Joint Committee on Statutory Instruments Sixth Report


SIXTH REPORT

From the Joint Committee of Both Houses Appointed to Scrutinize Statutory Instruments*[1]

ORDERED TO REPORT:

  1. The Committee has considered the instruments set out in the Annex to this Report and has determined that the special attention of both Houses does not require to be drawn to any of them.

  2. A memorandum by the Department of Trade and Industry in connection with the Timeshare Regulations 1997 (S.I. 1997/1081) is printed in Appendix I to this Report.

  3. A memorandum by the Scottish Office Pensions Agency in connection with the Local Government Superannuation (Scottish Environment Protection Agency) (Scotland) Regulations 1997 (S.I. 1997/1143) is printed in Appendix II to this Report.

  4. A memorandum by the Department for Education and Employment in connection with the Education (New Grant-maintained Schools) (Finance) Regulations 1997 (S.I. 1997/956) is printed in Appendix III to this Report.

LIFTS REGULATIONS 1997 (S.I. 1997/831)

  5. The Committee draws the special attention of both Houses to these Regulations (made under section 2(2) of the European Communities Act 1972) on the grounds that they are defectively drafted in five places.

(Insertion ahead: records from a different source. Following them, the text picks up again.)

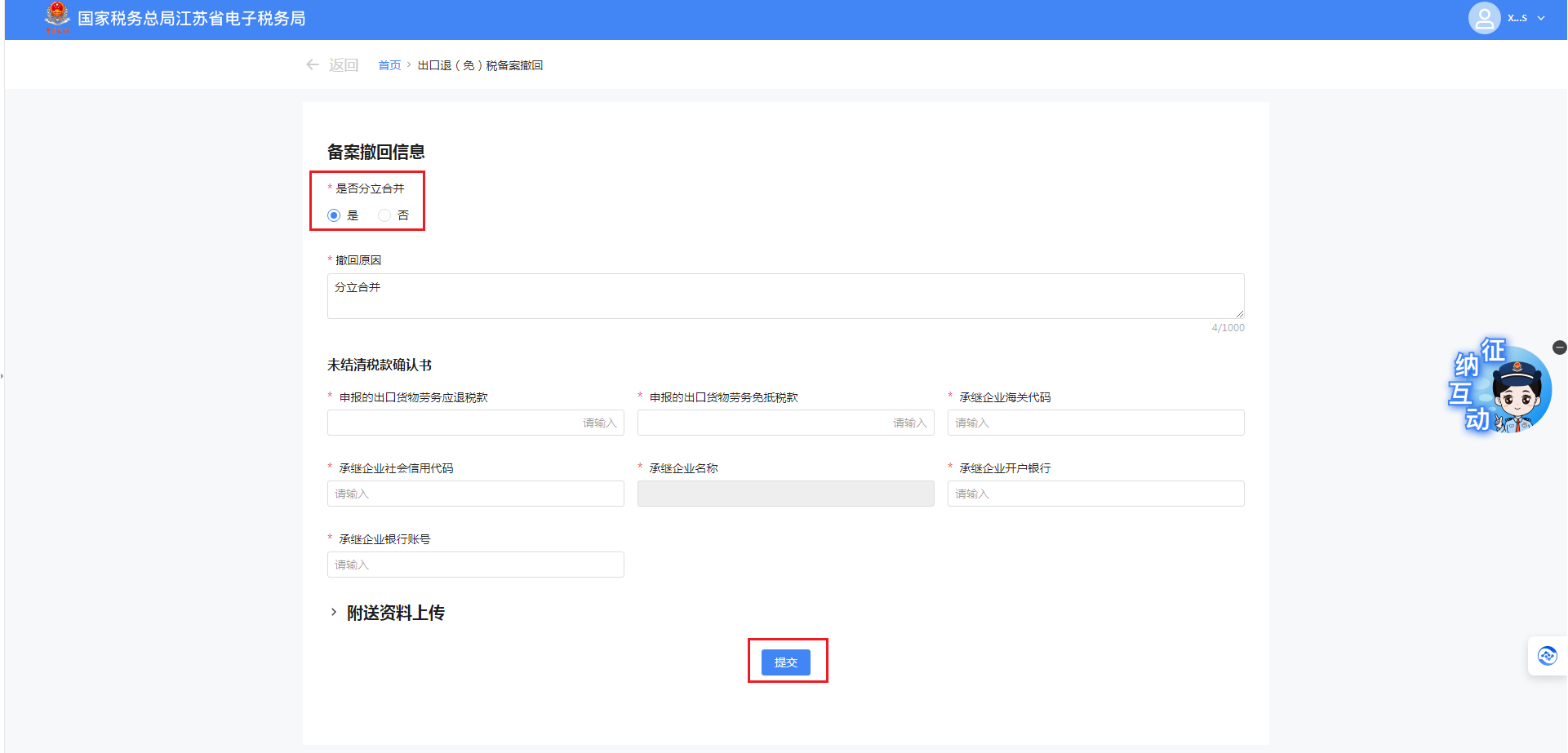The height and width of the screenshot is (753, 1568).
Task: Click the national tax emblem logo
Action: [57, 17]

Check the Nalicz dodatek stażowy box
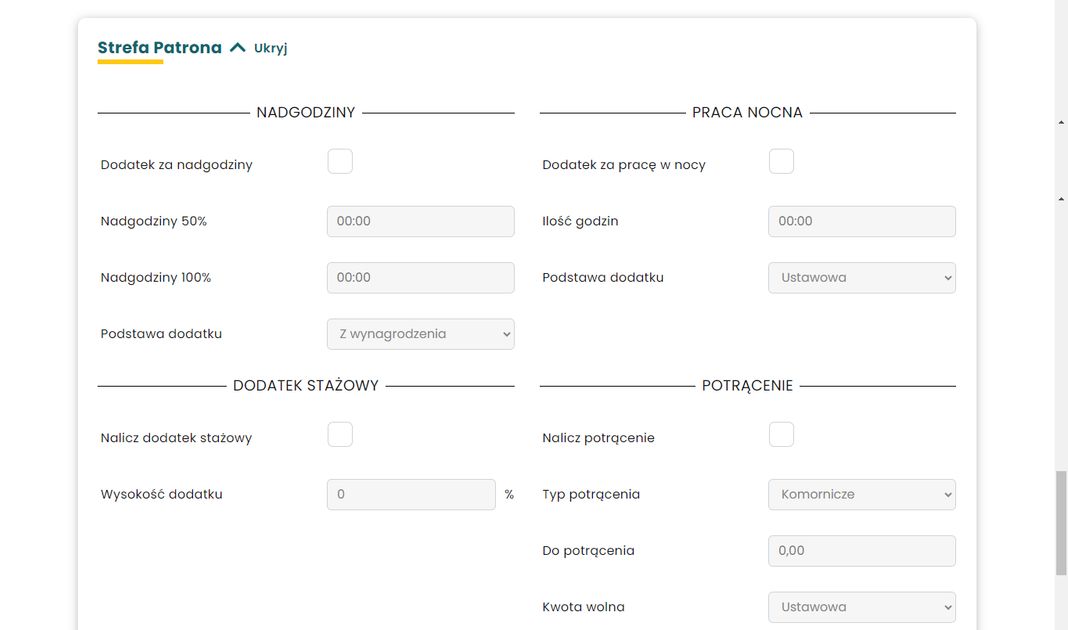tap(340, 434)
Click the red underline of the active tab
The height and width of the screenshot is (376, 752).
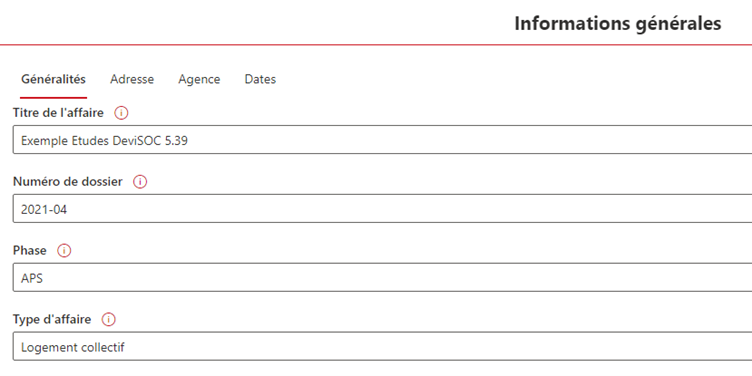[x=53, y=97]
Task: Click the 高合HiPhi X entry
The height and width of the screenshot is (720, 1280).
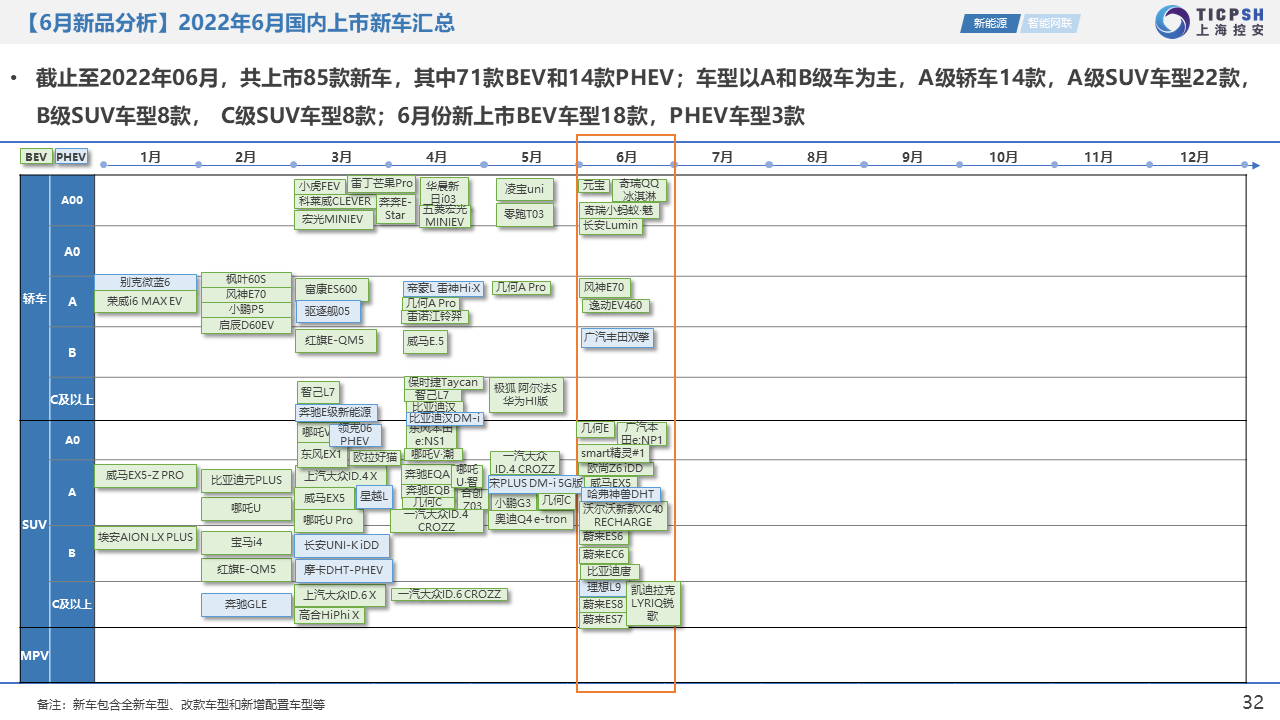Action: coord(329,616)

  The definition in regulation 2(2) of "installer of a lift" includes the expression "natural or legal person". The Committee asked the Department of Trade and Industry why this expression was used, rather than the word "person" which is usually used in United Kingdom legislation. The Department reply in a memorandum printed in Appendix IV that the Regulations implement Directive 95/16/EC of the European Parliament and Council, and that the Regulations mainly adopt a "`copy-out' approach whereby the terms of the Directive, particularly those which expressly define words and expressions used, are used wherever possible". They explain that the definition of "installer of a lift" uses the words "natural or legal person" imported from the Directive. The Committee considers that the Department's copy-out approach has resulted in a definition which is defectively drafted in terms of United Kingdom legislation. For the purposes of that legislation the Interpretation Act 1978 (formerly 1889) defines "person" as including any body of persons corporate or unincorporate. It therefore covers all forms of natural or legal persons. The essential purpose of the Interpretation Act (past and present) is to enable United Kingdom legislation to use expressions like "person" in reliance on the meaning it gives them. The definition of "installer of the lift" thus not only contains unnecessary words but also subverts that purpose. The Committee reports regulation 2(2) for defective drafting.

  The words "placing on the market of the lift" is also defined in regulation 2(2), but this definition is disapplied in relation to regulations 9(3), 14 and 19. The Committee asked the Department why these exclusions were considered necessary, given that the expression is not used in any of the regulations. The Department accept that the reference to regulation 9(3) is not necessary, but contend that the definition has, to achieve the Department's policy, to be disapplied in respect of regulation 14 because it includes the phrase "the person who places that lift . . . on the market" and regulation 19 because it includes the phrase "the person who places it [the lift or safety component] on the market in the United Kingdom". It is plain to the Committee, however, that since the precise expression defined as a term of art is not used in regulations 14 and 19 it cannot be correct to disapply it. The Committee reports regulation 2(2) for defective drafting in this respect also.

  Regulation 7 makes the Regulations inapplicable to a lift as respects which the Scheduled essential health and safety requirements relate to risks wholly or partly "covered by other Community Directives applicable to that lift". The Committee asked the Department whether this provision is intended to make future as well as existing Directives displace these Regulations; and whether "covered" is intended to attract Directives before they have been adopted. The Department answer that regulation 7 is intended to implement the provisions of Article 1.5 of the Directive, and that they intend the provision to have an "ambulatory" effect so that it will cause future as well as existing Directives to displace these Regulations. In answer to the Committee's second question the Department state that a risk would not be "covered" by another Community Directive unless it had been adopted.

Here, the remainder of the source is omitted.